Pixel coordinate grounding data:
################
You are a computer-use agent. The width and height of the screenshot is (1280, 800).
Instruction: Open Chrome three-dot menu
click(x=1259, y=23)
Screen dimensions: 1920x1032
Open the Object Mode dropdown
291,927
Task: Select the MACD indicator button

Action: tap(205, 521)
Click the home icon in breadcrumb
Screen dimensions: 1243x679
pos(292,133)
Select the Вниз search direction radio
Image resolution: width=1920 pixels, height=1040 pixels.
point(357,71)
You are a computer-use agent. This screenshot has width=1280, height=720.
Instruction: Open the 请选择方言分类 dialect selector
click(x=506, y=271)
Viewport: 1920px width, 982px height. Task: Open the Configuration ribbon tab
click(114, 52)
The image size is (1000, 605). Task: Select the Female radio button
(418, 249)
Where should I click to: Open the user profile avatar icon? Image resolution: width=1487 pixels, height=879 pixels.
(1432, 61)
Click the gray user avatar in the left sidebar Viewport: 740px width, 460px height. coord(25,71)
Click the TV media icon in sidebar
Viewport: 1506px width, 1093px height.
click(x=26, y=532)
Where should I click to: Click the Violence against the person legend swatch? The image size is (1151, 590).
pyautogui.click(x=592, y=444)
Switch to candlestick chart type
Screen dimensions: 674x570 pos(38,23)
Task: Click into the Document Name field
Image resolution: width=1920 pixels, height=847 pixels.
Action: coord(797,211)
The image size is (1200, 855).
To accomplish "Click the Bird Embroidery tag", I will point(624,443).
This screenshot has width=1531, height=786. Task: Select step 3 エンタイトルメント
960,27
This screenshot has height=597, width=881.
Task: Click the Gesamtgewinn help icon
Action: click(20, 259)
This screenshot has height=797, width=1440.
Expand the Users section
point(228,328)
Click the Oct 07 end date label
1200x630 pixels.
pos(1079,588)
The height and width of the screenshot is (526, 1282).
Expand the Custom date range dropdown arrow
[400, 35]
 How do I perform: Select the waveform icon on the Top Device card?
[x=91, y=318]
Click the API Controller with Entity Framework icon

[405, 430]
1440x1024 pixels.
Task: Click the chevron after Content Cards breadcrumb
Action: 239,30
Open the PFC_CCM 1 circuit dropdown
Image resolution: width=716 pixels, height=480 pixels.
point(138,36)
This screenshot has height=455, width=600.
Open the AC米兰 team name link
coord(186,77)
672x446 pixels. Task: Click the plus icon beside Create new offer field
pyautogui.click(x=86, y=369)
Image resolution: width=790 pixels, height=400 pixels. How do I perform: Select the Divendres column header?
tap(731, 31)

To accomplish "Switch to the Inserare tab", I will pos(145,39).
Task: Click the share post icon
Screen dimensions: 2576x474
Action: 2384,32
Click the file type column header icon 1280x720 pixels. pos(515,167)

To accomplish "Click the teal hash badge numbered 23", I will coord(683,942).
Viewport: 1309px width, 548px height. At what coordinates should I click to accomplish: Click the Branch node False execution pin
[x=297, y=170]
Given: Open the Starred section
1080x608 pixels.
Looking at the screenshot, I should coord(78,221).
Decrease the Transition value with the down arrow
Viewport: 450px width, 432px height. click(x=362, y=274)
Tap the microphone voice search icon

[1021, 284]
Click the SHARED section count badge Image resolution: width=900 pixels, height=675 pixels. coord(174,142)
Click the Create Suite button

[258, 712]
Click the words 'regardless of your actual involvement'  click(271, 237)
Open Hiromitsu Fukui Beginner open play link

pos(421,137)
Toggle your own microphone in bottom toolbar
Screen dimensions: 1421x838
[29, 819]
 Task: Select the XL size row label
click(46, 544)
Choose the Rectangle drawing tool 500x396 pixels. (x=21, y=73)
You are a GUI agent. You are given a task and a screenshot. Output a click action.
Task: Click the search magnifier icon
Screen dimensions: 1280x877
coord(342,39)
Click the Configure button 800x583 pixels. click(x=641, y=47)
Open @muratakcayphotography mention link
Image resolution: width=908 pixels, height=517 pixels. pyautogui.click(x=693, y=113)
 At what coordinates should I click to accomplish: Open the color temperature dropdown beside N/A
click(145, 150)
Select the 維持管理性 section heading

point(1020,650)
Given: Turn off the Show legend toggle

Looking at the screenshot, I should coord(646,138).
################
Exercise requirements>
From the entries, report each line that includes the word "agent".

Answer section>
You are a computer-use agent. The width and height of the screenshot is (1280, 800).
You are a computer-use agent. This screenshot has width=1280, height=720.
You are a GUI agent. You are given a task and a screenshot. Output a click action.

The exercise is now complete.